The signing algorithm you choose matters significantly for security architecture:

HS256 (symmetric)

HMAC-SHA256 uses a single shared secret for both signing and verification. The same key that issues tokens can also verify them. This is appropriate for monolithic applications where one service handles both token issuance and verification. The risk: any service that can verify tokens can also issue them. If a downstream service is compromised, the attacker can forge tokens.

RS256 (asymmetric)

RSA-SHA256 uses a private key to sign tokens and a public key to verify them. Multiple microservices can verify tokens by fetching the public key from a JWKS endpoint — without ever having access to the signing key. This is the correct choice for distributed systems. A compromised verification service can't forge new tokens because it only has the public key.

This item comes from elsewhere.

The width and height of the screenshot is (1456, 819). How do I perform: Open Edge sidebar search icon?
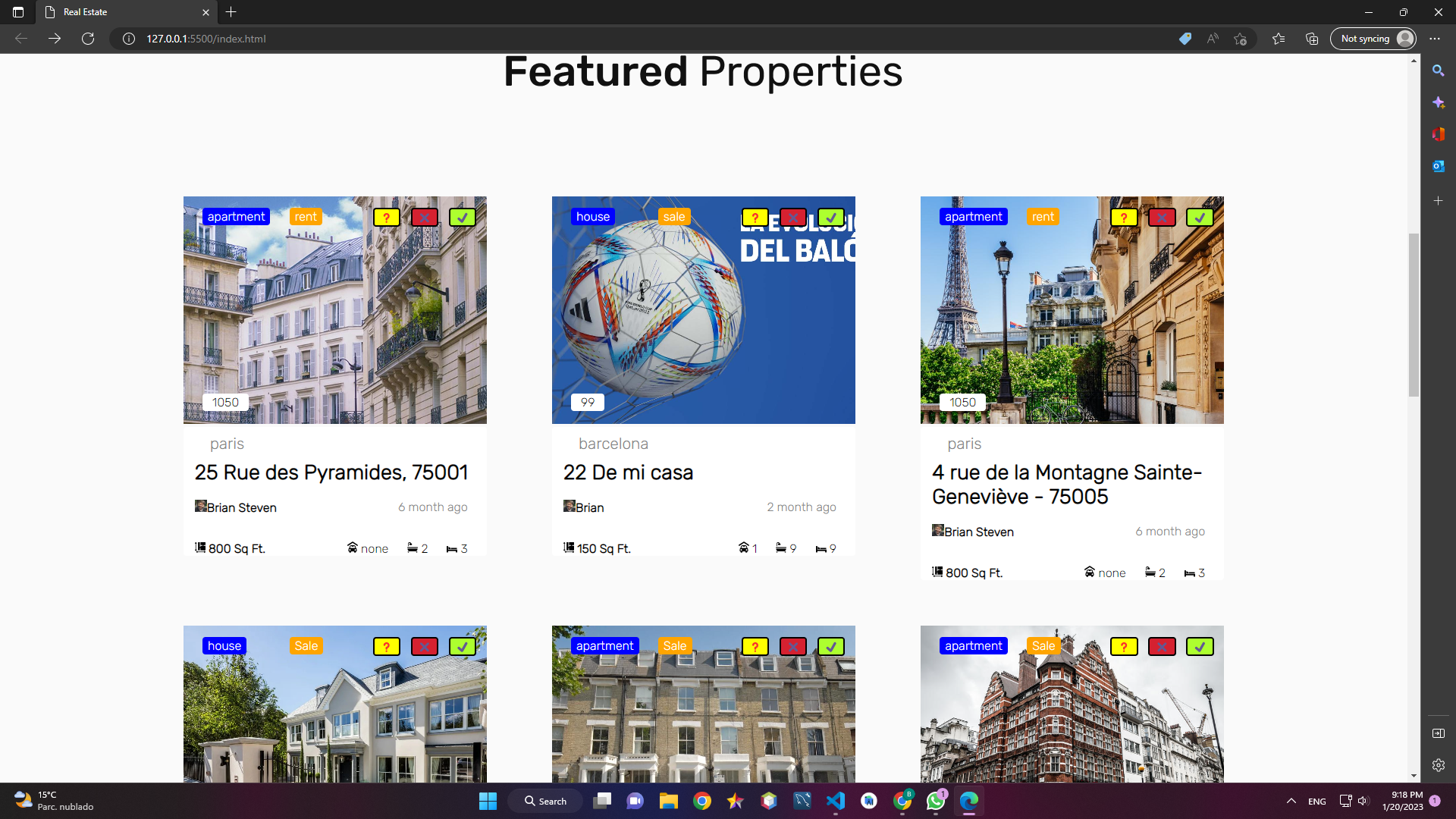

The none algorithm vulnerability

Early JWT libraries supported an alg: none mode where the signature was omitted entirely. An attacker could modify a token's payload, set the algorithm to none, and submit it as a valid token — and some vulnerable servers would accept it.

Secret strength for HS256

For HS256, the security of every token your system issues depends entirely on the strength of your secret. A weak secret can be brute-forced: an attacker intercepts a token, then tries signing the same header and payload with common strings until the signature matches.

Requirements for a secure HS256 secret:

• At least 256 bits (32 bytes) of entropy
• Generated by a cryptographically secure random number generator (CSPRNG)
• Never derived from a human-readable string

Generate one with OpenSSL:

Store it in an environment variable, never hardcode it, and rotate it periodically. When you rotate, all existing tokens are immediately invalidated — factor this into your expiry and refresh token strategy.

Expiry and refresh token strategy

Every JWT should include an exp (expiration) claim. Tokens without expiry are valid indefinitely — if one is stolen, it works forever.

The standard pattern is short-lived access tokens paired with longer-lived refresh tokens:

• Access token: expires in 15 minutes to 1 hour. Sent on every API request.
• Refresh token: expires in 7–30 days. Used only to obtain a new access token. Stored more securely than the access token.

When the access token expires, the client sends the refresh token to a dedicated endpoint to get a new access token. If the refresh token itself is expired or revoked, the user must authenticate again. This pattern limits the blast radius of a stolen token — a leaked access token is only useful for minutes, not indefinitely.

Browser storage: localStorage vs cookies

localStorage is convenient and survives page refreshes and browser restarts. But it's accessible by any JavaScript running on your page — including third-party scripts. This makes it vulnerable to XSS attacks. If an attacker injects JavaScript into your page, they can steal every token in localStorage.

HttpOnly cookies are not accessible from JavaScript at all. The browser sends them automatically on requests to the appropriate domain, but document.cookie cannot read them. Combined with the Secure flag (HTTPS only) and SameSite=Strict (no cross-site sending), HttpOnly cookies are significantly more resistant to token theft.

The trade-off: cookies require CSRF protection. With SameSite=Strict, most CSRF vectors are already mitigated, but your server should also validate a CSRF token for state-changing requests.

Token revocation

JWTs are stateless by design — the server doesn't store them. This means revoking a specific token before it expires is non-trivial. Common approaches:

• Short expiry: The simplest approach. Stolen tokens become useless quickly.
• Blocklist: Store revoked token IDs (the jti claim) in a fast store like Redis. Check each token against the blocklist on every request. Adds latency but enables immediate revocation.
• Refresh token rotation: Each use of a refresh token issues a new refresh token and invalidates the old one. Reuse of a revoked refresh token triggers revocation of the entire session.